The idea in Karolis Judelė's answer is the essential fact; it does run into a slight problem, namely, what to do if $g(x+h)-g(x)=0$ for values of $h$ arbitrarily close to $0$?

Morally, this shouldn't matter: if $g(x+h)-g(x)=0$ for arbitrarily small values of $h$, then this should mean that $g'(x)=0$, and then we can "ignore" the points that are giving us trouble and concentrate on the others ones, where the limit will also equal $0$ and not be a problem. But we need to do this formally, which leads to technical complications.

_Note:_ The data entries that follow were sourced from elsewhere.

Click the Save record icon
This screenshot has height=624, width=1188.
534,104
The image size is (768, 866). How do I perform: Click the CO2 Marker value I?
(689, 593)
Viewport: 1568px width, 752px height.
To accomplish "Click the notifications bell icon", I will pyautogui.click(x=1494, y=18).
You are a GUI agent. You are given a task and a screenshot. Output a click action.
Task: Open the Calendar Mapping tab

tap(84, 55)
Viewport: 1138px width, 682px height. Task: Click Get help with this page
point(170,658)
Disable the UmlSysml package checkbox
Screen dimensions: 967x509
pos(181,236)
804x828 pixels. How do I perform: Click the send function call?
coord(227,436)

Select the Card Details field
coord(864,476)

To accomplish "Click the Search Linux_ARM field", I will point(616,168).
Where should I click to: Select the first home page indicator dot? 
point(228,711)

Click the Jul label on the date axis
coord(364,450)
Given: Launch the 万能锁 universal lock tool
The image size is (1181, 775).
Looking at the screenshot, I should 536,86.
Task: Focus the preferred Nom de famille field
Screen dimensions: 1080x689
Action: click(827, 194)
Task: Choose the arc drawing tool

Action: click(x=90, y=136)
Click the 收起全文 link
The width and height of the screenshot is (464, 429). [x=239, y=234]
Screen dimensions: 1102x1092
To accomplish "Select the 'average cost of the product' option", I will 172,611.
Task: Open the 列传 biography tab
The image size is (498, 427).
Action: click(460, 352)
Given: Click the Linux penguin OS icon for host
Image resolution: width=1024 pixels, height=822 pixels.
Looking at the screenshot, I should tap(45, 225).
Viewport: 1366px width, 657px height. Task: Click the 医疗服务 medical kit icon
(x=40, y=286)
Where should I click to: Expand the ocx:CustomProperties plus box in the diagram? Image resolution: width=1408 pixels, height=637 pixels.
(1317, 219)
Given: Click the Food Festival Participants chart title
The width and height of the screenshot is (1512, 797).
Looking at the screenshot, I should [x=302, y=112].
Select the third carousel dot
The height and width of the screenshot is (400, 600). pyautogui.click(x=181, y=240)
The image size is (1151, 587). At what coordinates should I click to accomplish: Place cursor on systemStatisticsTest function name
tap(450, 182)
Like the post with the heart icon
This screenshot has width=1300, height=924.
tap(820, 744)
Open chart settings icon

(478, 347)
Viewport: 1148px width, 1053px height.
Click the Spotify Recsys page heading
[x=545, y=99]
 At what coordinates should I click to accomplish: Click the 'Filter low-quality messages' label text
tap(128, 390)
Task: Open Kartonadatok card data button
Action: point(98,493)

If $g'(a)\neq 0$, then $\lim\limits_{h\to 0}\frac{g(a+h)-g(a)}{h}=g'(a)\neq 0$, so for all sufficiently small values of $h$, different from zero, we have $g(a+h)-g(a)\neq 0$. Even if $g'(a)=0$, it is possible that this difference is never equal to $0$, e.g., $g(x) = x^2$ at $a=0$. So we need to divide the argument into two cases: the "easy" case and the tricky case.

Case 1. If there exists $\delta\gt 0$ such that for all $h$, $0\lt |h|\lt\delta$ implies $g(a+h)-g(a)\neq 0$, then we can proceed as in that answer: $$\begin{align*} \lim_{h\to 0}\frac{f\circ g(a+h) - f\circ g(a)}{h} &= \lim_{h\to 0}\frac{f(g(a+h)) - f(g(a))}{h}\\ &= \lim_{h\to 0}\frac{f(g(a+h))-f(g(a))}{g(a+h)-g(a)}\frac{g(a+h)-g(a)}{h} \\&\qquad\qquad\qquad\qquad\qquad\text{(since denominator is not }0\text{)}\\ &=\lim_{h\to 0}\frac{f(g(a+h))-f(g(a))}{g(a+h)-g(a)} \lim_{h\to 0}\frac{g(a+h)-g(a)}{h}\\ &= \lim_{g(a+h)\to g(a)}\frac{f(g(a+h))-f(g(a))}{g(a+h)-g(a)}\lim_{h\to 0}\frac{g(a+h)-g(a)}{h}\\ &\qquad\qquad\qquad\qquad\qquad\text{(because }g\text{ is continuous at }a\text{)}\\ &= f'(g(a))g'(a)\\ &\qquad\qquad\qquad\qquad\qquad\text{(by the definition of derivative)} \end{align*}$$

Case 2. If for every $\delta\gt 0$ there exists $h$ such that $0\lt |h|\lt\delta$ and $g(a+h)=g(a)$.

Note that in order for this to happen, given that $g$ is supposed to be differentiable at $a$, we must have $g'(a)=0$: because the limit $$\lim_{h\to 0}\frac{g(a+h)-g(a)}{h}$$ takes the value $0$ arbitrarily close to $h=0$, and so the limit, if it exists, must be zero. So we must have $g'(a)=0$, which means that we are trying to prove that if we are in case 2, then $(f\circ g)'(a) = 0$.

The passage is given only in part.